→ **Exercise instructions**
From the beginning of the data through the line containing "point(791,772)", rewrite the lines, replacing "value" with "number" and leaving everything else unchanged.

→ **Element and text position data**
- - - - - - -

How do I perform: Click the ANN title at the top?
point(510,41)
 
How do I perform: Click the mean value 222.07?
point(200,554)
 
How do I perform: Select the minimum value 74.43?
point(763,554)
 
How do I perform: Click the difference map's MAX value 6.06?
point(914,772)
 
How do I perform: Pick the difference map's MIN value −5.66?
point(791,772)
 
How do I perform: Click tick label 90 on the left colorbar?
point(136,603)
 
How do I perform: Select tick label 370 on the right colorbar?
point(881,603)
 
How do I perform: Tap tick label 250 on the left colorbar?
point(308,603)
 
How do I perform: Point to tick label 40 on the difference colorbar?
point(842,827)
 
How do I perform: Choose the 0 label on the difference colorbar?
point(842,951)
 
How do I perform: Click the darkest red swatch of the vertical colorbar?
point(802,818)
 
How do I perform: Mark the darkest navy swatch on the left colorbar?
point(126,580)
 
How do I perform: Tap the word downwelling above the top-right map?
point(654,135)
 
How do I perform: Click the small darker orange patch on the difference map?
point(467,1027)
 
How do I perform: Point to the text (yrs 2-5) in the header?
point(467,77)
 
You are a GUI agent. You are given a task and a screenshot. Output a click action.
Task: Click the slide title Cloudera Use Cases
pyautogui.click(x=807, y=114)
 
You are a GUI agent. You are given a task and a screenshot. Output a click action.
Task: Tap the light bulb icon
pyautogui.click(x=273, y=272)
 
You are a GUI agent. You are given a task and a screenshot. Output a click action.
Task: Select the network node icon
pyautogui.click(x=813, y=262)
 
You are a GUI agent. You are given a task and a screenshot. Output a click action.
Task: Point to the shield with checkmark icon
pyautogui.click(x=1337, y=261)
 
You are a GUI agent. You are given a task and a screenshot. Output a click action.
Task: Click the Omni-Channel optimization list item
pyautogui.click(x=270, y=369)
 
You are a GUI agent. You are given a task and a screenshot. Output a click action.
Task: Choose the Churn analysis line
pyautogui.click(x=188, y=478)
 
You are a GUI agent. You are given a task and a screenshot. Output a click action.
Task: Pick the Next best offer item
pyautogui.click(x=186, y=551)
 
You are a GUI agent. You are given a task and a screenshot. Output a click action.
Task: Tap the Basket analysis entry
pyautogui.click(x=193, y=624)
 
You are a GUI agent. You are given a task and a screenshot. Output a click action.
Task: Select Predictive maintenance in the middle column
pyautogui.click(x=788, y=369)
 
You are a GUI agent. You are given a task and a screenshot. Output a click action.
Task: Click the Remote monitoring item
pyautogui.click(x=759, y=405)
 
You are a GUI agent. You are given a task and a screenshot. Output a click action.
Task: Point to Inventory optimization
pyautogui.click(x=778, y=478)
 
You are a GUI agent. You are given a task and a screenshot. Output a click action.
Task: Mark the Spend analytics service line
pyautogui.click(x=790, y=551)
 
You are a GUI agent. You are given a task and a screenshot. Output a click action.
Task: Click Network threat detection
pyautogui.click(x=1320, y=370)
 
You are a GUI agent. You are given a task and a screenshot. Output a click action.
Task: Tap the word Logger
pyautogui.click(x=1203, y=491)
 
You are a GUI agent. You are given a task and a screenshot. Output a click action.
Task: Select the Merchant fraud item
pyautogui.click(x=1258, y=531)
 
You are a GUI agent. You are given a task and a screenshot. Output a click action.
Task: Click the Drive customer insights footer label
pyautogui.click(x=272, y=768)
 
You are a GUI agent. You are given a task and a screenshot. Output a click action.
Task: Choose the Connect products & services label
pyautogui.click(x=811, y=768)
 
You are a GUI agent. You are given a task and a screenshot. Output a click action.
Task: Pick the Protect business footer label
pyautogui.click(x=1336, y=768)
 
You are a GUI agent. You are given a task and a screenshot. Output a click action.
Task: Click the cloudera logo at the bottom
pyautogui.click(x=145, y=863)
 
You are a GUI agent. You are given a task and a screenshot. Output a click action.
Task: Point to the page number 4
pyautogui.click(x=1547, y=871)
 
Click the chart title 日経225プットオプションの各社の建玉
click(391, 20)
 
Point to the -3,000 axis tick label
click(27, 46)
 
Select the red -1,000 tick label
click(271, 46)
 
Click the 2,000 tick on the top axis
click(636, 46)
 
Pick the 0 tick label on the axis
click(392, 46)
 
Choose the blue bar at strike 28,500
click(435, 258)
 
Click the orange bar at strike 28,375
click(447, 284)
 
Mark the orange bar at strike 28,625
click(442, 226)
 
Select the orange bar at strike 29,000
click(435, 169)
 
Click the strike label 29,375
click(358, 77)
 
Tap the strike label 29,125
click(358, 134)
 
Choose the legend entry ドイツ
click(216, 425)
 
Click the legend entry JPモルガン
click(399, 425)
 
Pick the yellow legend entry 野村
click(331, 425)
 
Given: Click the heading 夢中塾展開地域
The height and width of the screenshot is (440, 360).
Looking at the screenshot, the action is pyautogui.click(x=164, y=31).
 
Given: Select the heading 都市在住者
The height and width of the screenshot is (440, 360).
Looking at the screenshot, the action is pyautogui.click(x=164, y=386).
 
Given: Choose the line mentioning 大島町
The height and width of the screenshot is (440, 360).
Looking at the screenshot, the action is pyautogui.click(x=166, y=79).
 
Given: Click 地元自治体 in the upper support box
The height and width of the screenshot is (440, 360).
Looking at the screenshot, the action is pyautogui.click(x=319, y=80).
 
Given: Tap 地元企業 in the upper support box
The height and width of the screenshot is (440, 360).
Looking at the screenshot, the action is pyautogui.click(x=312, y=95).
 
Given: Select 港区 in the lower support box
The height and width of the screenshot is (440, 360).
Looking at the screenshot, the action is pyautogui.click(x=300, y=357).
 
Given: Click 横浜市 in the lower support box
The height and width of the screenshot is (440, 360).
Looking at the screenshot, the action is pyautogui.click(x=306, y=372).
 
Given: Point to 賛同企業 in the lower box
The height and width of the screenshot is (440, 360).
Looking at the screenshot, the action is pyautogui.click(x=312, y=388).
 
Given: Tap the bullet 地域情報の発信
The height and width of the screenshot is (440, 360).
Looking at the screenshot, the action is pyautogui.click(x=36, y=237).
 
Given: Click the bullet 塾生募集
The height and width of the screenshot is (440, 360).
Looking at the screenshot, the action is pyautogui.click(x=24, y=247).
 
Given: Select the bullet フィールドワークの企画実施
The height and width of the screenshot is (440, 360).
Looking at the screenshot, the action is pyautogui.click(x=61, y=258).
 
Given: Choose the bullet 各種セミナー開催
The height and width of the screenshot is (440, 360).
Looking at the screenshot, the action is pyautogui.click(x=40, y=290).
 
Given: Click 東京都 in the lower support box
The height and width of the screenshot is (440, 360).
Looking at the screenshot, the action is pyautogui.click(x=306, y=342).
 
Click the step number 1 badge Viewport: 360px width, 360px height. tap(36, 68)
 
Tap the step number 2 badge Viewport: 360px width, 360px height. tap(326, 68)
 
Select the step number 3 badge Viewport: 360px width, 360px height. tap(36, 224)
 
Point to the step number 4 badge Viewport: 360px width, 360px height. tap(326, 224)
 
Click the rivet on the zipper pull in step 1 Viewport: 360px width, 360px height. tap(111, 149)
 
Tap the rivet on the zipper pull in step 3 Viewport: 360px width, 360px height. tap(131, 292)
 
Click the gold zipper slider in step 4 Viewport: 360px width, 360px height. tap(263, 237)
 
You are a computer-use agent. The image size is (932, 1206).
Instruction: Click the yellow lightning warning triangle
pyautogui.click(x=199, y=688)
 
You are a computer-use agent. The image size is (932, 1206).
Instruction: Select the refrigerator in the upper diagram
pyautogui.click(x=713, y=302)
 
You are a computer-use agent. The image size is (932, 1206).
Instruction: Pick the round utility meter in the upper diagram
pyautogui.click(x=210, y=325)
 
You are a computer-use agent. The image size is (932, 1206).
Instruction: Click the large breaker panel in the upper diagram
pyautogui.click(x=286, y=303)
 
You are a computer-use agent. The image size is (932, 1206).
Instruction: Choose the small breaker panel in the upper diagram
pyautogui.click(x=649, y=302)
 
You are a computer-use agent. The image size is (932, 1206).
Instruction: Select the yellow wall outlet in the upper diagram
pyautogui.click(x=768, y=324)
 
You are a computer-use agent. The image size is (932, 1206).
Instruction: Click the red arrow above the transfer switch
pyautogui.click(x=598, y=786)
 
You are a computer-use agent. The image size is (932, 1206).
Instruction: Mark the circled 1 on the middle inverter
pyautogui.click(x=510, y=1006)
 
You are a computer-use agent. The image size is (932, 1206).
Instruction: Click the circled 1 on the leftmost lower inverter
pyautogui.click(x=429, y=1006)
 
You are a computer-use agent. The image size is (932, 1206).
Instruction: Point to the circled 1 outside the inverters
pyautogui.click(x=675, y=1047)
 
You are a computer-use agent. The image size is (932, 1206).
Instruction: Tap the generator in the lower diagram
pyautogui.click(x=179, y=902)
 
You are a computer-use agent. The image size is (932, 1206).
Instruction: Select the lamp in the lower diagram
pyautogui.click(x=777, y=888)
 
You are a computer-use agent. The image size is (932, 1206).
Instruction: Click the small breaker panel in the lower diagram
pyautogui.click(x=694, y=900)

- - - - - - -

→ **Result for this task**
How do I perform: Click the ANN title at the top?
point(510,41)
 
How do I perform: Click the mean number 222.07?
point(200,554)
 
How do I perform: Select the minimum number 74.43?
point(763,554)
 
How do I perform: Click the difference map's MAX number 6.06?
point(914,772)
 
How do I perform: Pick the difference map's MIN number −5.66?
point(791,772)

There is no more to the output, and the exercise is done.